### Problem statement
Please return every line from the entries that has the string "Viewport" in it.

### Source data
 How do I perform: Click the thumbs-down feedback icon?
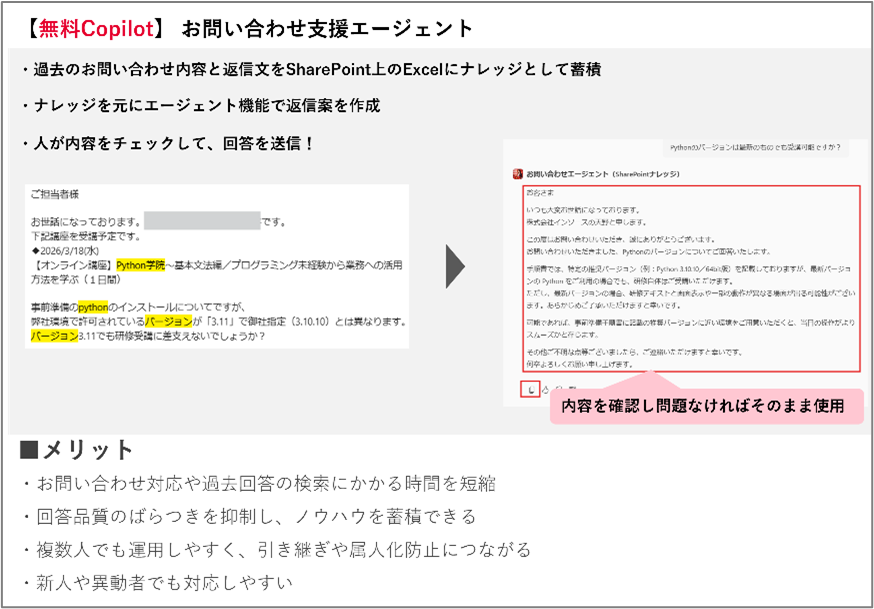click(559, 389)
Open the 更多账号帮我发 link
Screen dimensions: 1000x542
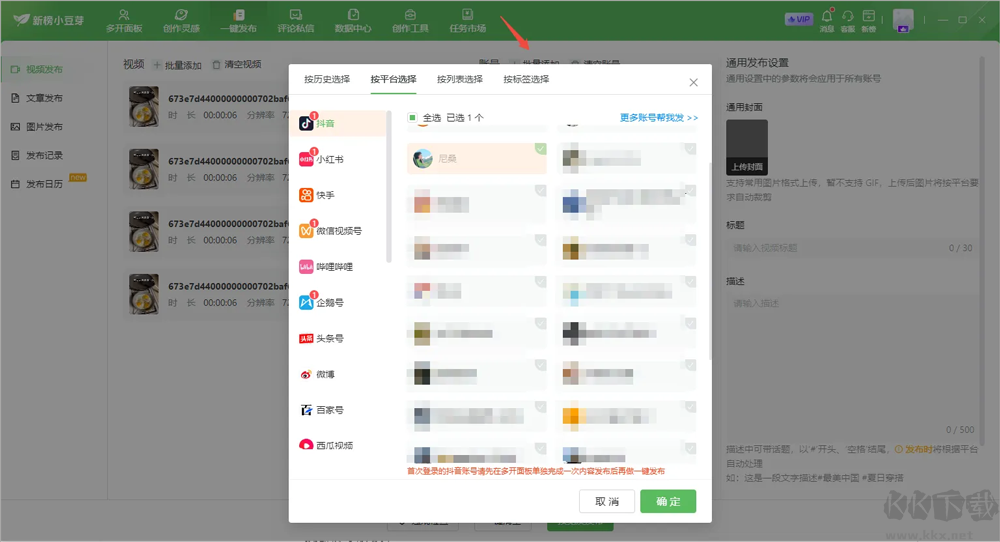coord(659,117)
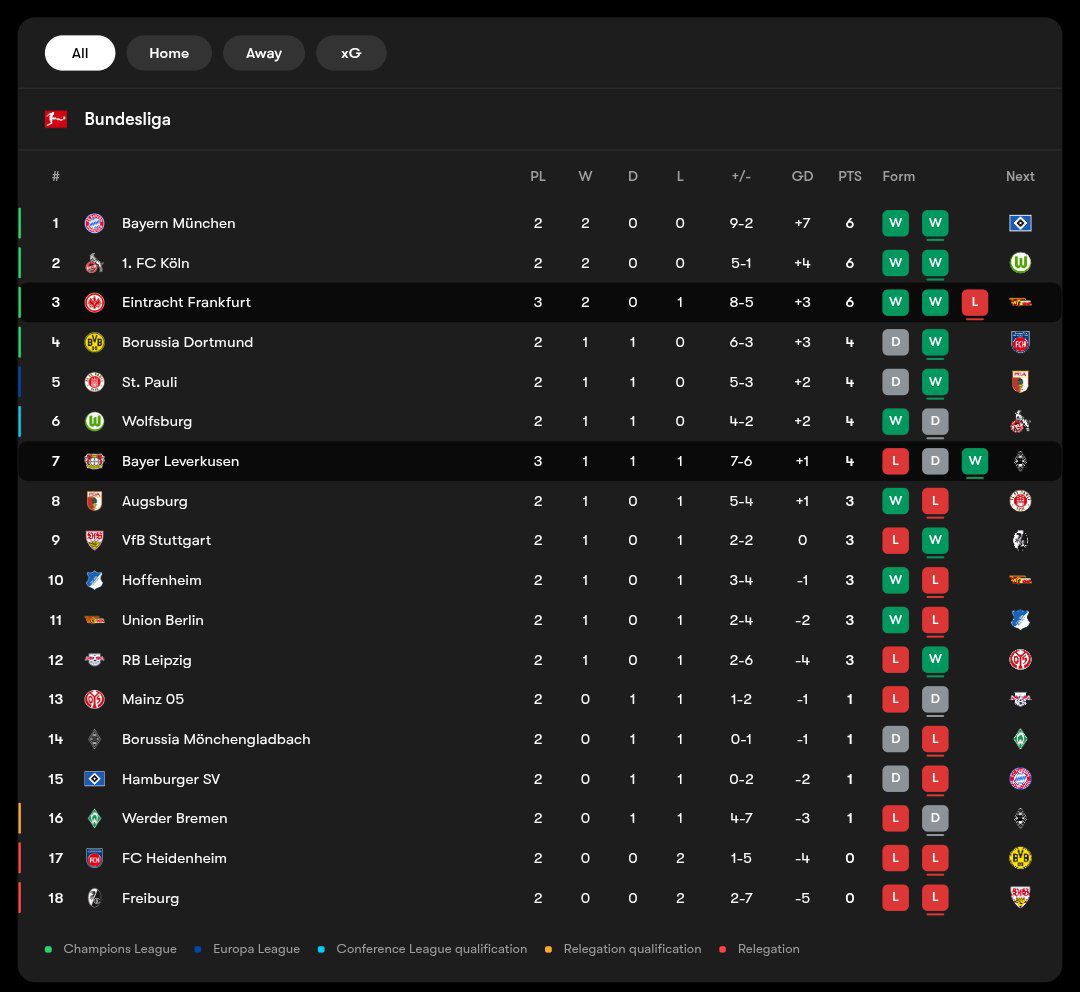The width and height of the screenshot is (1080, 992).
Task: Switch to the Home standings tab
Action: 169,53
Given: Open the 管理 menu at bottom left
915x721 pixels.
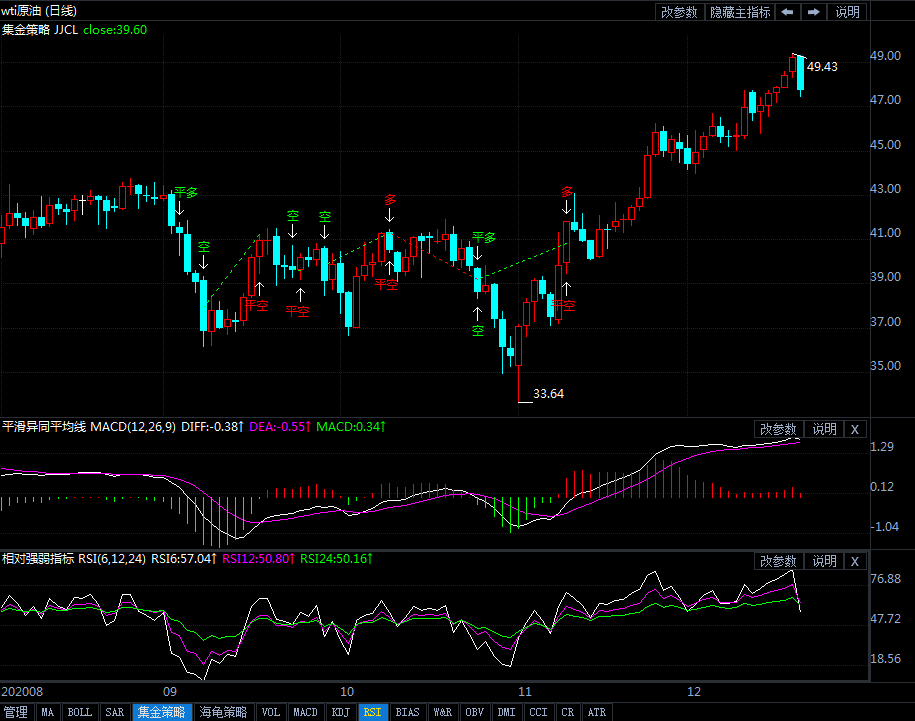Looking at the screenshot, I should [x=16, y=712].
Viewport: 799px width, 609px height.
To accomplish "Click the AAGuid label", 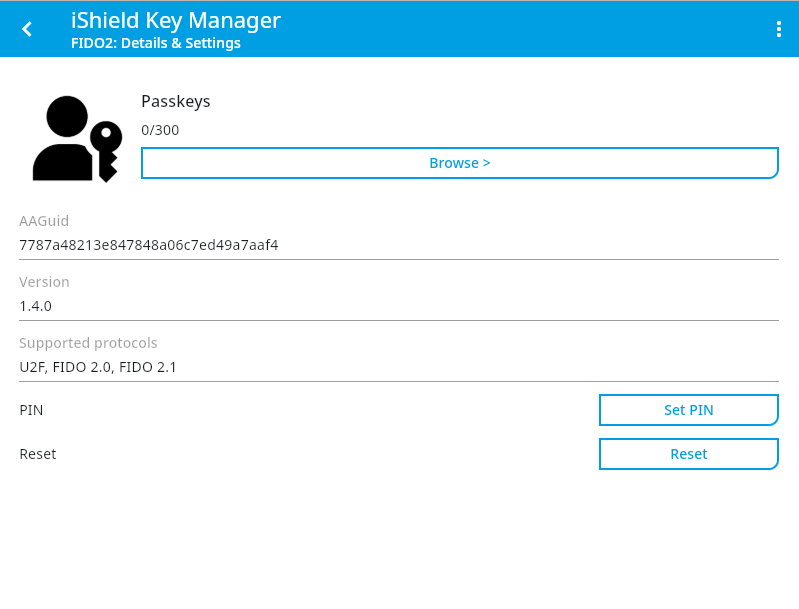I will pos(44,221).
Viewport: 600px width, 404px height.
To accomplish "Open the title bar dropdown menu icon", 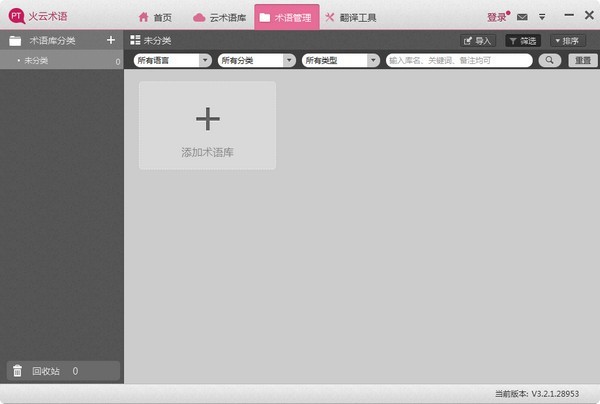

### Solution
Viewport: 799px width, 609px height.
Viewport: 600px width, 404px height.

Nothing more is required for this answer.